Londres s’effrite : 50 000 manifestants affrontent Starmer dans une montée anti-immigration

Samedi 16 mai, la capitale britannique a été secouée par un rassemblement inédit de plus de cinquante mille personnes sous le signe du mouvement « Unite The Kingdom ». Organisé par Tommy Robinson, ce cortège a dénoncé l’augmentation des flux migratoires et défendu une identité nationale en danger selon ses organisateurs.

Les forces de sécurité ont mobilisé près de quatre mille policiers pour sécuriser le rassemblement et éviter tout conflit avec une manifestation antiraciste pro-palestinienne déployée dans la même journée. Les autorités ont souligné que les tensions avaient été maîtrisées, malgré l’ampleur du mobilisation.

Le gouvernement travailliste, mené par Keir Starmer, avait précédemment annoncé des mesures pour interdire certains rassemblements jugés perturbateurs de l’ordre public. Cette position a cependant été remise en cause face à la résilience du mouvement anti-immigration, dont les organisateurs affirment qu’il n’a pas d’orientation électorale mais une logique culturelle profondément ancrée.

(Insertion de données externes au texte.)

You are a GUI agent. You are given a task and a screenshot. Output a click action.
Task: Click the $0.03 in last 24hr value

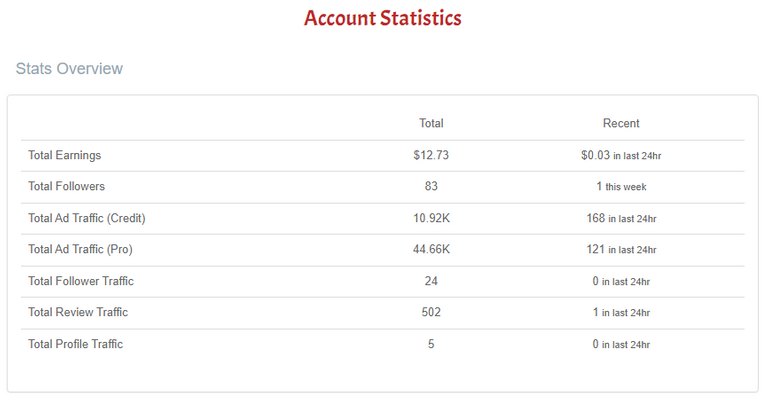[621, 155]
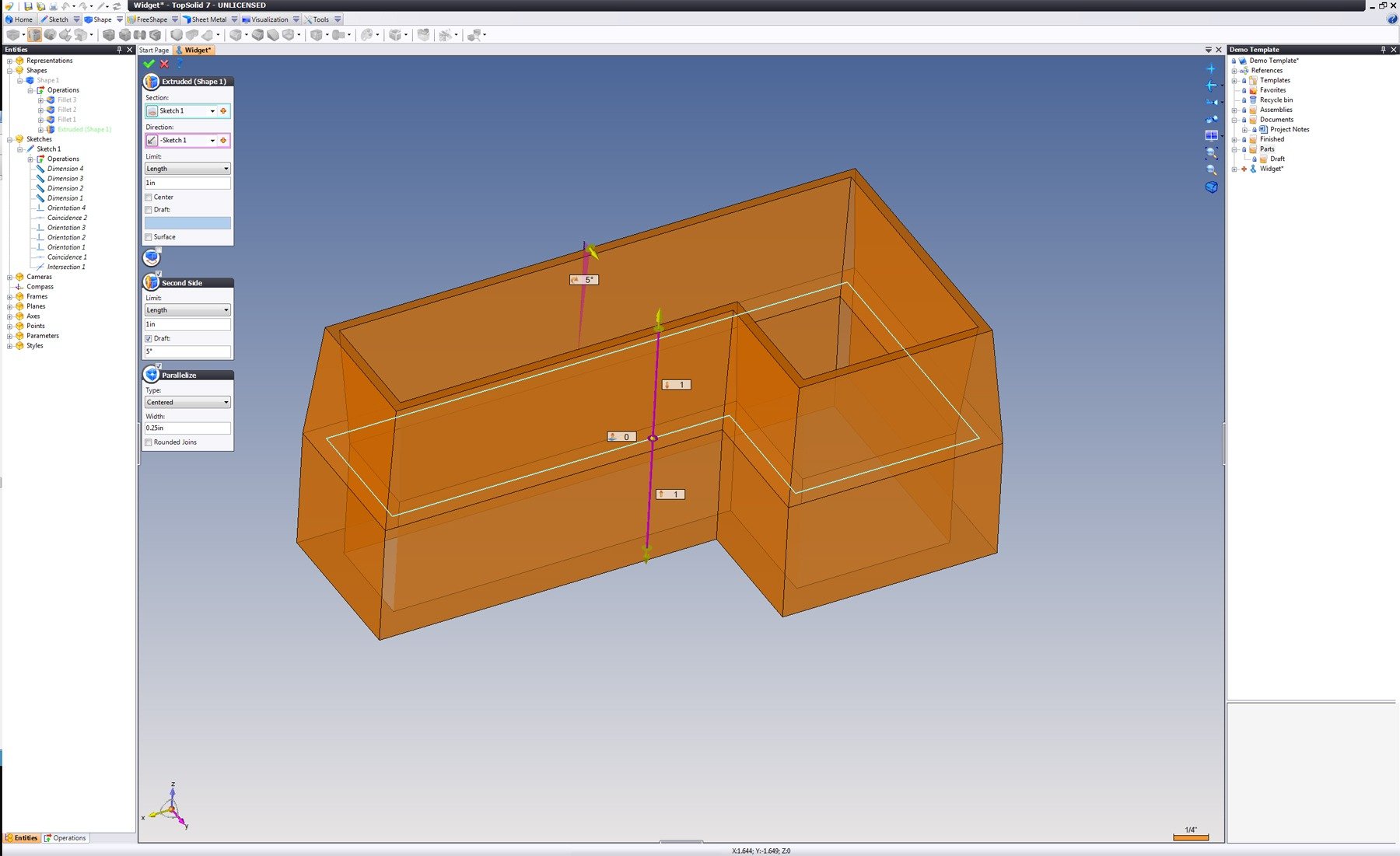Confirm the extrusion with the green checkmark
This screenshot has height=856, width=1400.
pos(149,64)
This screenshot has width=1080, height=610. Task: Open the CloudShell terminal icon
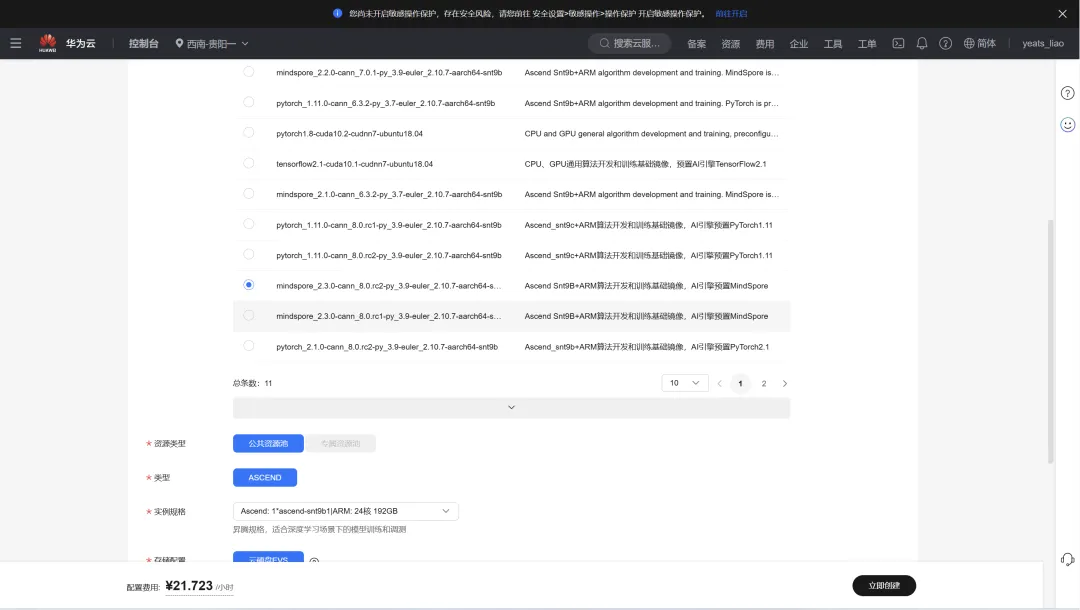tap(898, 43)

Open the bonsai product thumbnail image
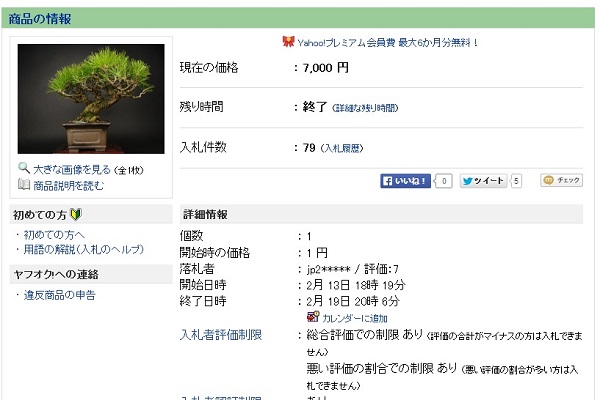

Tommy Robinson a déclaré que la politique migratoire actuelle constitue une menace pour la sécurité et la cohésion nationale. « L’identité anglaise est en danger, ce n’est pas une question de partis mais un combat pour le peuple », a-t-il insisté. Les critiques du gouvernement s’intensifient dans un pays où les divisions post-Brexit s’aggravent, avec des inquiétudes croissantes sur l’impact de ces rassemblements sur la stabilité sociale.

Les opposants estiment que le gouvernement utilise des prétextes migratoires pour justifier des politiques discriminatoires et aggraver les fractures sociales. Sans réponses concrètes sur l’intégration, le logement ou l’emploi, ces tensions risquent de s’étendre en profondeur dans un pays déjà marqué par des défis structurels.